The Art of Racing in the Rain: A Novel
By Garth Stein
2008 HarperCollins Publishers
Hardcover, Luxe PB, and unabridged audiobook, HC 9780061537936, $23.95
The takeaway from this, my favorite book of the season, is to remember: Somewhere the Zebra is Dancing.
This book is deeply philosophical, wryly funny, and frighteningly poignant. But most of all, it’s a great read, and one you’ll want to share with everyone you know.
As I told the readers of my books blog, I really want you to meet my new friend Enzo.
For my readers, I was very careful to keep them in the dark about who Enzo was until they, too, could fall in love with him. For Enzo is an incredibly likable fellow. His philosophy is somewhat simple, but certain and profound.
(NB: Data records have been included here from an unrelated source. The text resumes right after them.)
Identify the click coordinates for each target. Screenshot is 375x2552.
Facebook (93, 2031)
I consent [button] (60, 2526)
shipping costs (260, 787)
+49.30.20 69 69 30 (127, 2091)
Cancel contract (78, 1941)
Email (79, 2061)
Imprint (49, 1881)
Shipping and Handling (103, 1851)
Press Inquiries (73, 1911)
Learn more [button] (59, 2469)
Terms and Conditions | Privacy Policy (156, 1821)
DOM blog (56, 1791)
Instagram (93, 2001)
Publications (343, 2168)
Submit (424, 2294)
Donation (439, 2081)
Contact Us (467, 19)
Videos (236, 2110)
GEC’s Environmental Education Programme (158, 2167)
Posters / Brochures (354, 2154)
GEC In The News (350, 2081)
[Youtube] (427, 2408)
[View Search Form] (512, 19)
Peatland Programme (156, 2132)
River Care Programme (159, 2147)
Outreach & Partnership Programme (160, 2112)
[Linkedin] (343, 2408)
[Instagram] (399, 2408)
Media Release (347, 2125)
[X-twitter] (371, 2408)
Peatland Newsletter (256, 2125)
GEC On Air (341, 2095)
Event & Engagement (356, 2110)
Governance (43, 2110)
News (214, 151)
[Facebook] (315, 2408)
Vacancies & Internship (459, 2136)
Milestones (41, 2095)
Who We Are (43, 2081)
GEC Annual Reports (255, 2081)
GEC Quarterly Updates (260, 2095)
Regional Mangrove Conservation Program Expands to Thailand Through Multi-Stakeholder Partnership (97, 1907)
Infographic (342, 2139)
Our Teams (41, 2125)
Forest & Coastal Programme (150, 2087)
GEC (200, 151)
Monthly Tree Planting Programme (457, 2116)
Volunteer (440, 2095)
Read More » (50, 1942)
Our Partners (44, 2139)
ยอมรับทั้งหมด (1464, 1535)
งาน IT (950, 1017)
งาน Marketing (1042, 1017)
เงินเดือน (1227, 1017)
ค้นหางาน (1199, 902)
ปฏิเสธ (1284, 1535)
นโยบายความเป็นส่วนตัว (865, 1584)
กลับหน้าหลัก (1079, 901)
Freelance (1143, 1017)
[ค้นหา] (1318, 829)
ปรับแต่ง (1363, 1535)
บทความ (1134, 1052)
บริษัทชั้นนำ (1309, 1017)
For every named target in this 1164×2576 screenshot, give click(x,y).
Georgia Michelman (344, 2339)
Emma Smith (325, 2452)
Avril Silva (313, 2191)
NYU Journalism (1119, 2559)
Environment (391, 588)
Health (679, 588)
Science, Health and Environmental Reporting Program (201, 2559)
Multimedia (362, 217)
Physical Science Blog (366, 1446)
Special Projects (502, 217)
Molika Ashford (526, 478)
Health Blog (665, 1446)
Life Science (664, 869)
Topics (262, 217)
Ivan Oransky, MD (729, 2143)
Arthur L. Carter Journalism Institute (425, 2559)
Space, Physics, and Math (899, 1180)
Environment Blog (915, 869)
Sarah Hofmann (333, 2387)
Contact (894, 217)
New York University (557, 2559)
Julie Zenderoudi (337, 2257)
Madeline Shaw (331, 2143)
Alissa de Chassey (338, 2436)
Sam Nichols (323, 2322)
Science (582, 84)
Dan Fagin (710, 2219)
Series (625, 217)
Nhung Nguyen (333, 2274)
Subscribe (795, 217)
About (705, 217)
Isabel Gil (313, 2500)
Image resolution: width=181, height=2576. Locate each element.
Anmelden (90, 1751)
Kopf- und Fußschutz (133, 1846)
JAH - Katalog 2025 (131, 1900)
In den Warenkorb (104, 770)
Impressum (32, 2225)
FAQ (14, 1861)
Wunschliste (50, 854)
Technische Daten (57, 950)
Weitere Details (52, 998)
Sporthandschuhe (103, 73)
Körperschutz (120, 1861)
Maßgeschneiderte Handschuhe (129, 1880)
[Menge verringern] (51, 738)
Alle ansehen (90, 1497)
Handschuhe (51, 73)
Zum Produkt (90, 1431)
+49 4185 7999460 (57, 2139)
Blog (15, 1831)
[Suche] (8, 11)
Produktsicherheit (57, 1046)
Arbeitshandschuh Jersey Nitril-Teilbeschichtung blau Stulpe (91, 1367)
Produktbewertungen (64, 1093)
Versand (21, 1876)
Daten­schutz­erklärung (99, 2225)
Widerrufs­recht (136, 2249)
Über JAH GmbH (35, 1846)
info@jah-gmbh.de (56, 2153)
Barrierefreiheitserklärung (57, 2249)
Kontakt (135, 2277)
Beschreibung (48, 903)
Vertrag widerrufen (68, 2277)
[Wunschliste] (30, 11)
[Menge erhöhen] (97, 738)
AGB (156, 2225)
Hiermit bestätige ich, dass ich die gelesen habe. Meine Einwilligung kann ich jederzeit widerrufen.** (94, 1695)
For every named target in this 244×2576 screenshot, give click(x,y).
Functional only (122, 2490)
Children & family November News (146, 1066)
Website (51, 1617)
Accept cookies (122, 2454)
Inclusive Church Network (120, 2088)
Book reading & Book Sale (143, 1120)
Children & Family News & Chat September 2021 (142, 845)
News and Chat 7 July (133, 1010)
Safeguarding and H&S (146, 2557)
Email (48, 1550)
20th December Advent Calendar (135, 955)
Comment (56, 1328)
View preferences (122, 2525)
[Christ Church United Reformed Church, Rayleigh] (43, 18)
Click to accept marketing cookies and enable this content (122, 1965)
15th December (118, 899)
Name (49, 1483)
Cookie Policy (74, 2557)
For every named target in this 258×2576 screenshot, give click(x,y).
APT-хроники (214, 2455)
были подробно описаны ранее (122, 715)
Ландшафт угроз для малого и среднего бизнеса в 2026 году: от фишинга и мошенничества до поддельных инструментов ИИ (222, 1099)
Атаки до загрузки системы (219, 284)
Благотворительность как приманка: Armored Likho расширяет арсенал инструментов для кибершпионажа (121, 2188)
We meet Enzo near the end of his life. He’s waiting desperately for his lifelong companion, Denny Swift, to return home. Why must he wait? Well, Enzo is a dog. But not just any dog.
Enzo is a dog with a human soul. He’s convinced of it, and you will be too, for Enzo has the insight and empathy, the compassion and love that we all would desire in a life partner.
As Enzo tells the story of his life and the lives of the family he’s raised by, he shares with us the wisdom he has acquired. As Denny’s companion, he’s learned, for example, that there’s more to racing than going fast. That that which you manifest is before you.
He has also learned a key truth from the excessive amounts of TV he has watched, including countless documentaries. A documentary on the dogs of Mongolia changes Enzo’s life. It seems that when a Mongolian dog reaches the end of his life, his owner whispers into his ear the hope that he will return as a man. Once Enzo accepts the concept of reincarnation, he knows he has been put on this earth to prepare.
Yes, it’s frustrating for Enzo to be unable to open doors (no opposable thumbs) or communicate in English (his tongue is just too floppy to form the syllables). But knowing his destiny, Enzo can’t wait to become human.
Stein says he was inspired to tell this story from Enzo’s point of view after hearing Billy Collins at a reading in Seattle. Collins’ poem, The Revenant, begins, "I am the dog you put to sleep...come back to tell you one simple thing: I never liked you—not one bit."
Stein, a former documentary filmmaker from Seattle, wrote two previous novels - How Evan Broke His Head and Other Secrets and Raven Stole the Moon, and a play, Brother Jones.